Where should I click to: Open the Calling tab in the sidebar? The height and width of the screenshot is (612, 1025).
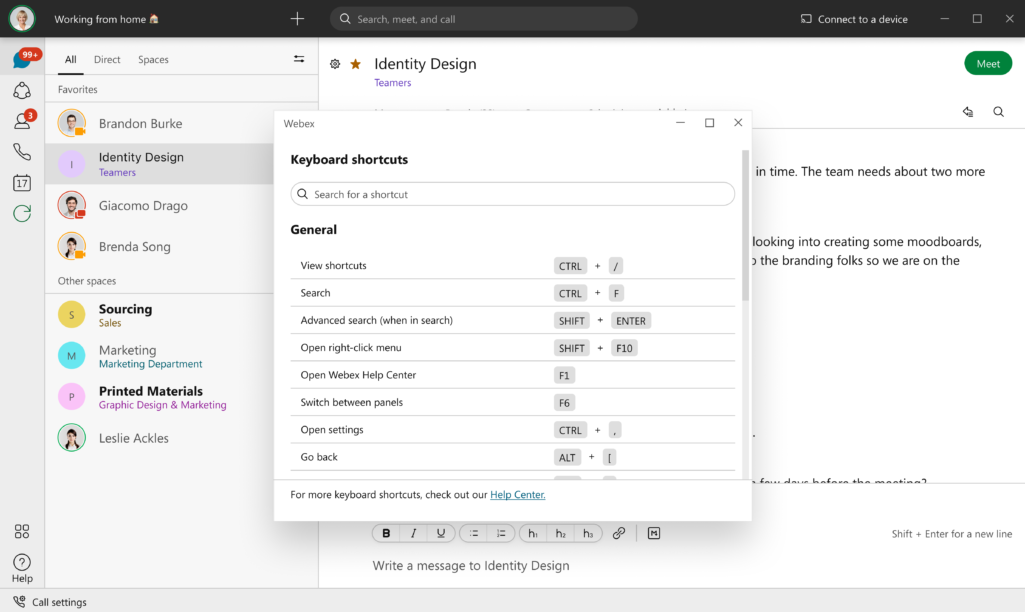click(21, 151)
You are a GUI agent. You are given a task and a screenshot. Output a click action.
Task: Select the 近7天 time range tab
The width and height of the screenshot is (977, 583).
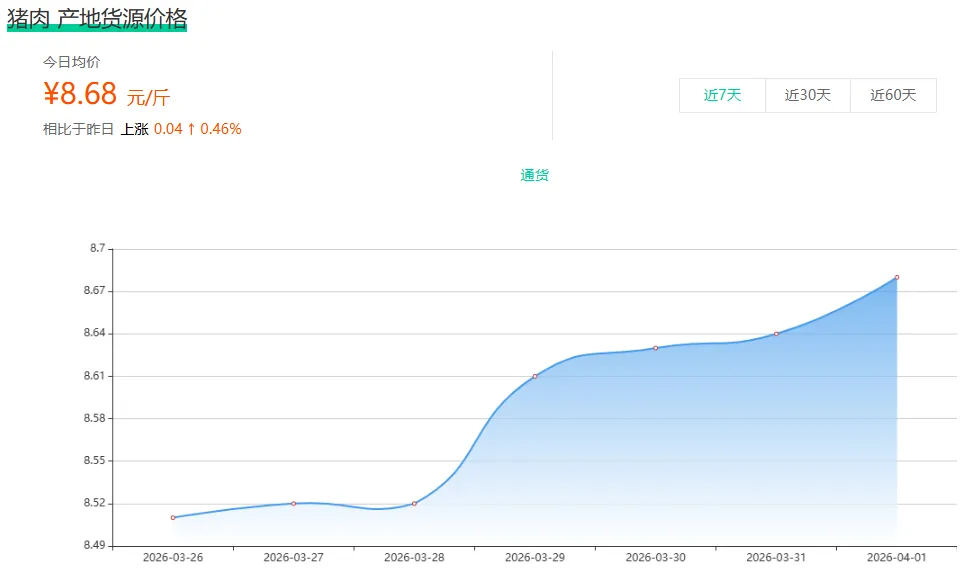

------------------------------------------------------------

*PROBLEM TO WORK ON*. Quote the data above in full, leaving out the pictures it holds.

*OUTPUT FOR THIS TASK*.
Where should I click to: Open the Calling tab in the sidebar? The height and width of the screenshot is (612, 1025).
click(21, 151)
You are a GUI agent. You are given a task and a screenshot. Output a click action.
Task: Select the 近7天 time range tab
The width and height of the screenshot is (977, 583).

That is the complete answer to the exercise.